Oireachtas Joint and Select Committees

Thursday, 2 February 2017

Joint Oireachtas Committee on Health

Primary Care Services: Discussion

9:00 am

Dr. Brendan O'Shea:

These are important questions. I will address the question about GPs with a special interest: life is a bowl of toenails. Some of them attract perverse incentives for removal. Let us suppose I send one of my patients to a private hospital. The cost of the procedure by billing through private health care will end up in the order of approximately €500. This includes a greater fee for the surgeon and there is an anaesthetist on stand-by in case anything goes wrong in a clinic room. If I do it for a patient under VHI cover, it will cost approximately €80 or €90. If I do it on the medical card system on the public side, the public patient gets the thin end of the wedge and the cost comes in at approximately €38. Therefore, I cannot do it for the public patient. That was twisting me up inside, so I stopped doing them. We have carried out surveys of the members of the college. Approximately, one quarter of our GPs are keen and interested in developing special interests. A doctor with an interest in diabetes in a four-doctor practice could really lend an edge. It is a question of manpower: we are short of the doctors to do it.

I will move on from toenails. The next question was about the disconnect between hospitals and GPs. We are working on this. We know what we need to do.
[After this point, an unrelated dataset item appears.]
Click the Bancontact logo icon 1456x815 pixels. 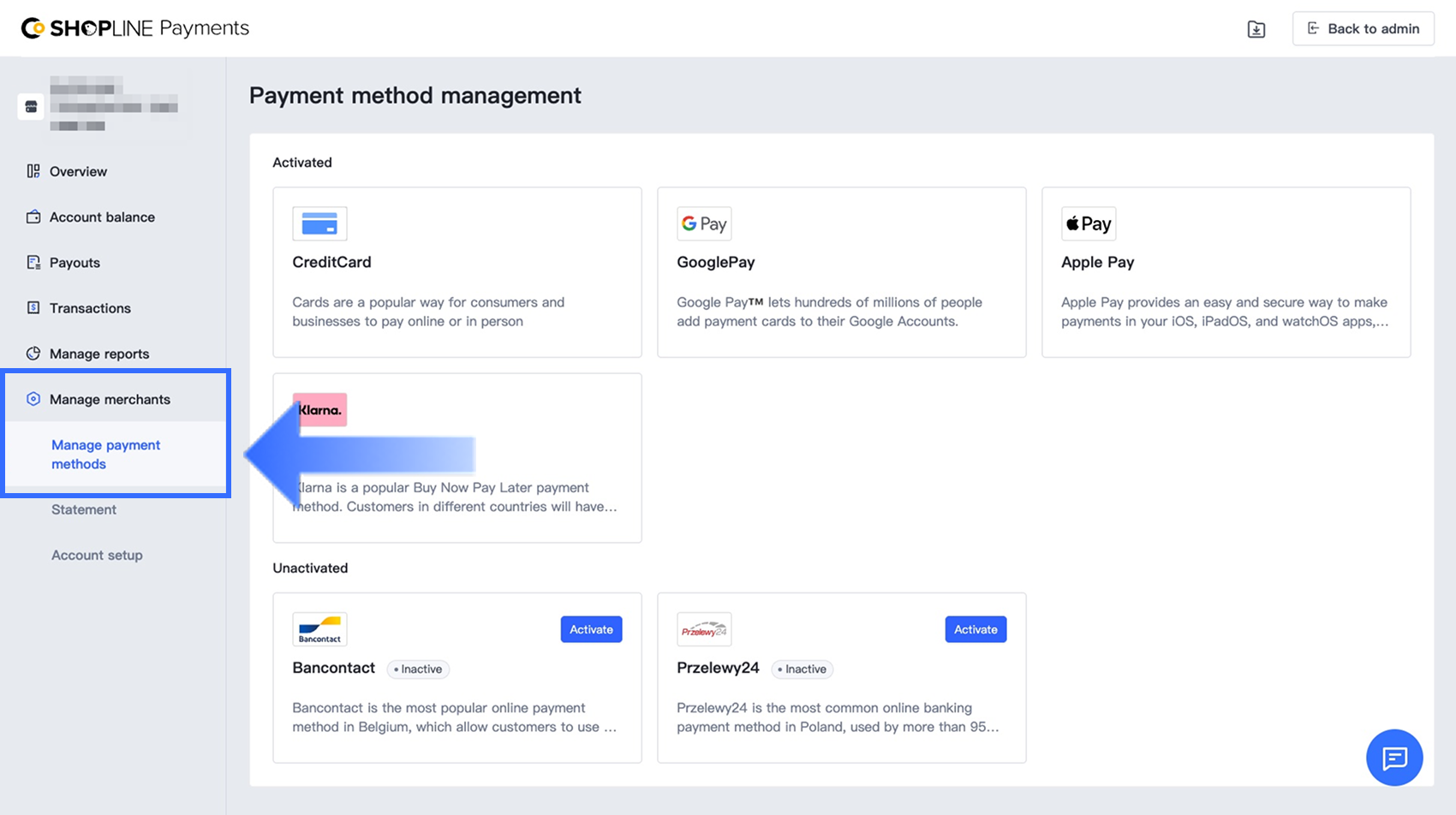click(x=319, y=629)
Those of us going back to busy surgeries need to be able to engage. We are looking at local integrated care committees. This can be done elsewhere. Part of it is a question of manpower. It is difficult to get out of our surgeries. The minute anyone leaves the surgery, the practices immediately start running at a loss in a material way. It is not only a financial thing. Patients need to be seen. We need more doctors and practice nurses who can do work we are doing at present.
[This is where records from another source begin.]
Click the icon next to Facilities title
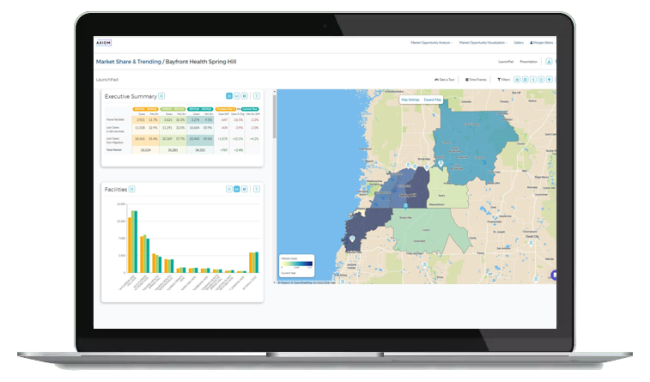Viewport: 650px width, 382px height. 132,189
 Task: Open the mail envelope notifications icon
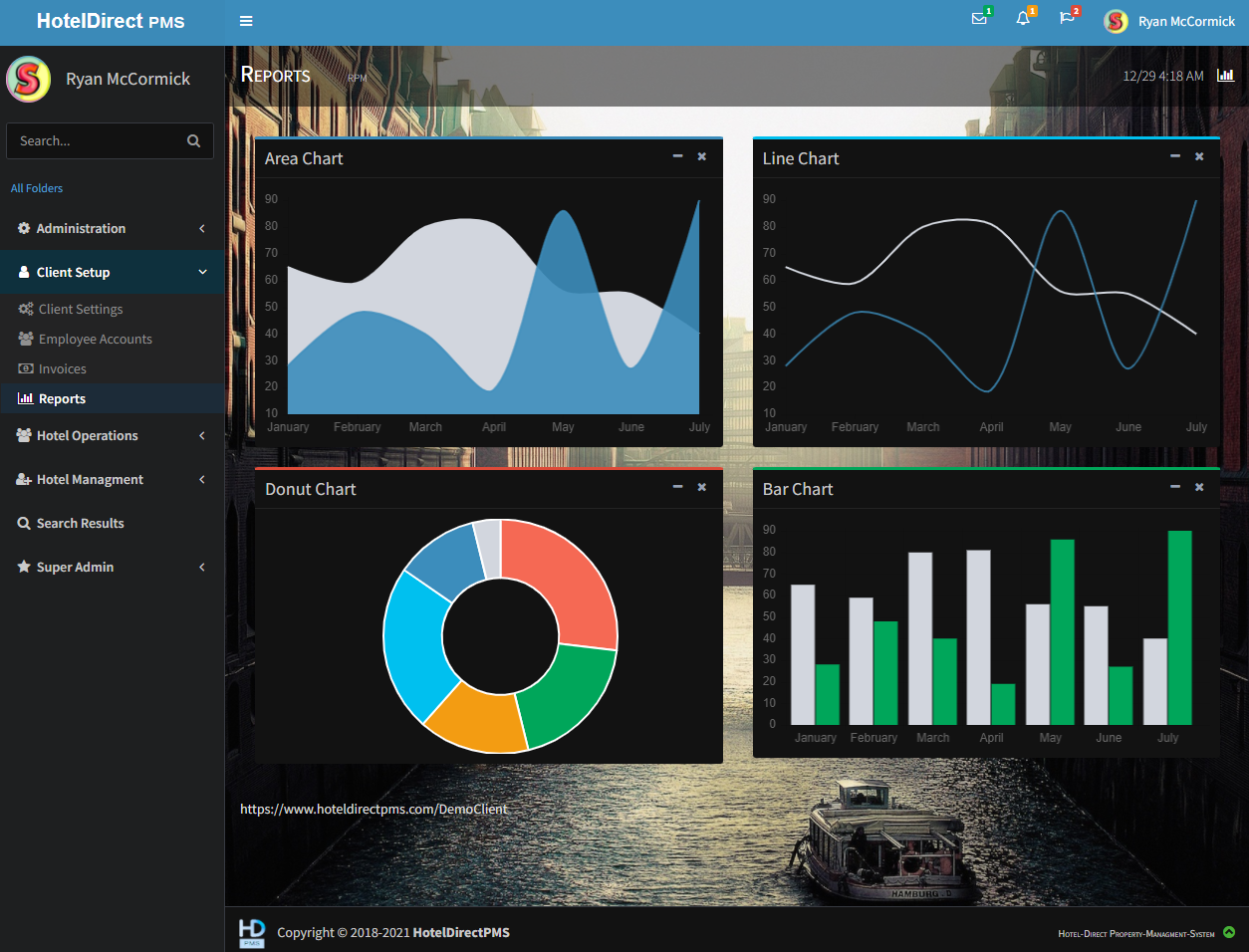[x=979, y=20]
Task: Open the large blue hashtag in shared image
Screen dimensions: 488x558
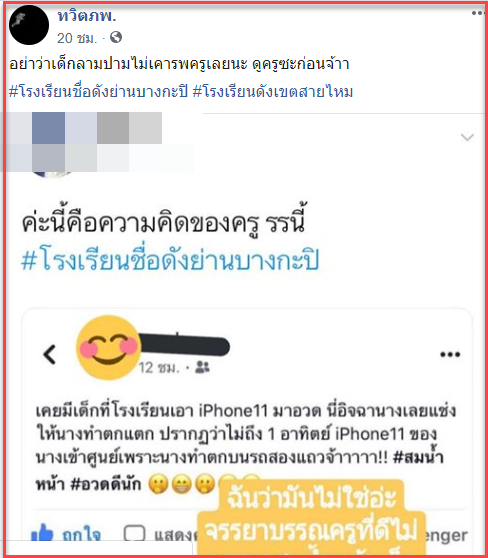Action: click(x=170, y=260)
We know what needs to be done. We have had different people looking at our system. I am keen to highlight one of the observations. It comes back to the point about the chaos outside University Hospital Limerick and the ambulances. One issue is the gap at regional level. We work hard in our surgeries. Our specialist colleagues in public hospitals work appallingly hard in the public hospital system. We do not have the mechanisms to integrate on a system-wide basis. There are isolated examples. Everyone refers to the arrangement in Carlow and Kilkenny. The consultants and GPs there put in the extra hours to put something in place and they got funding for it.

Much of our funding at the moment is delivered in a manner that is exquisitely sensitive to budgets. It is control-centred. An overview of our system suggests we need more autonomy in regions, towns and villages. We need more direct involvement with clinicians. However, for that to work, we need more clinicians.